=== Section Start ===
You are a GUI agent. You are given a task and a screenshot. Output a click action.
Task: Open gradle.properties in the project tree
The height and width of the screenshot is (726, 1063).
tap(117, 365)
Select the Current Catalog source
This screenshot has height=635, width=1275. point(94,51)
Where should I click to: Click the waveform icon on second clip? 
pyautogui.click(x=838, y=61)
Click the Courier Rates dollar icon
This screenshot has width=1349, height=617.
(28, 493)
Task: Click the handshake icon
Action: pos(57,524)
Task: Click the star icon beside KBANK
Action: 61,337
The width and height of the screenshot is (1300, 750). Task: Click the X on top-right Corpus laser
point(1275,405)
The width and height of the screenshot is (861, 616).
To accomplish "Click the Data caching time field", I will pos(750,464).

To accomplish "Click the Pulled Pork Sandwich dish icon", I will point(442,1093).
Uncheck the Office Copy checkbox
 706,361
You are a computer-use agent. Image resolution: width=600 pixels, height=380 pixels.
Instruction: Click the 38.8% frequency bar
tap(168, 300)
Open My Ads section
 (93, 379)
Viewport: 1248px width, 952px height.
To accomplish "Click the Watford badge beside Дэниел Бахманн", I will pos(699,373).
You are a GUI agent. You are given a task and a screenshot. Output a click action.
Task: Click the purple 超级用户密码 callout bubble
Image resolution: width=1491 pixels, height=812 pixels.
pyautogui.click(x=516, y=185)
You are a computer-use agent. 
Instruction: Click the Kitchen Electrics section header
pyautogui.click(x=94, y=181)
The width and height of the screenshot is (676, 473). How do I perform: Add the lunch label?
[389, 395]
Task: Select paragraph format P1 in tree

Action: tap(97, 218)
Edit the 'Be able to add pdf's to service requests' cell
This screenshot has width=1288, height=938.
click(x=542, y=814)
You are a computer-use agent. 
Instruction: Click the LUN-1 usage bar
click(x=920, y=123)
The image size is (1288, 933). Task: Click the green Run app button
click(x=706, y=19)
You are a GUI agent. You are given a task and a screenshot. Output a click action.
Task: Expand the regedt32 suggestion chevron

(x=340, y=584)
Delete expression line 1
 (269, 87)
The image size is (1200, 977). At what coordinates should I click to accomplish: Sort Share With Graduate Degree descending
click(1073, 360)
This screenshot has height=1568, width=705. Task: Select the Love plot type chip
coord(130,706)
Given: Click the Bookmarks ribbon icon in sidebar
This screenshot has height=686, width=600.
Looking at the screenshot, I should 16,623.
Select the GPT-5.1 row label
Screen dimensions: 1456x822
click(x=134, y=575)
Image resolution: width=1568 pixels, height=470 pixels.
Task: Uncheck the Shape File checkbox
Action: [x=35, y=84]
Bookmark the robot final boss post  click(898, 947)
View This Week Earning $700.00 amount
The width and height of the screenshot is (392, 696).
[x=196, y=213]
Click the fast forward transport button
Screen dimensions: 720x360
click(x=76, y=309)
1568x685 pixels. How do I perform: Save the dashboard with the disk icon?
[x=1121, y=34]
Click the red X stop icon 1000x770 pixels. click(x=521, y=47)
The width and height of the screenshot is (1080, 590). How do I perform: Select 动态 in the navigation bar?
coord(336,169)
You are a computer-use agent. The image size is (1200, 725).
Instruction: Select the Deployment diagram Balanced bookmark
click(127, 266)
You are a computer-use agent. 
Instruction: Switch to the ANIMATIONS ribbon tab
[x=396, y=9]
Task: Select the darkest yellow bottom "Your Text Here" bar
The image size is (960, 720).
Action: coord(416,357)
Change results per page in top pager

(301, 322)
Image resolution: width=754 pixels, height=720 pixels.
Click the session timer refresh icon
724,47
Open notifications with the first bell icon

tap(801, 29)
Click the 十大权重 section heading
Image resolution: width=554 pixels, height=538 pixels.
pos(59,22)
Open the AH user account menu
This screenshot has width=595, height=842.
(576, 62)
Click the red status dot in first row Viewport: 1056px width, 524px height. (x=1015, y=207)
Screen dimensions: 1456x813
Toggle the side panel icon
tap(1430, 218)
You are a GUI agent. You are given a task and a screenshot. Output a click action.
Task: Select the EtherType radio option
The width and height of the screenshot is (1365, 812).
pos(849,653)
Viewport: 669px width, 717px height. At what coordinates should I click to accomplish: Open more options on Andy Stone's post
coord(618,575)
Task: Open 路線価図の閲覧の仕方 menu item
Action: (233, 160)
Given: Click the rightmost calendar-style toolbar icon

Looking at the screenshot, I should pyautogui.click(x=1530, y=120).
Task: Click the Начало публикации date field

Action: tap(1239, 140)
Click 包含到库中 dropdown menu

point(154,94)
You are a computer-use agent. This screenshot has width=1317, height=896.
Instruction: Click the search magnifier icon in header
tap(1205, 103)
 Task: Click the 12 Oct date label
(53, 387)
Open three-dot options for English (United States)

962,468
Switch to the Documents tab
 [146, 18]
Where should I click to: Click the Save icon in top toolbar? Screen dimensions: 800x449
=== Section End ===
Problem statement:
Please determine the number of lines in the records above that include the string "will", and answer with that number only.

Task solution:
3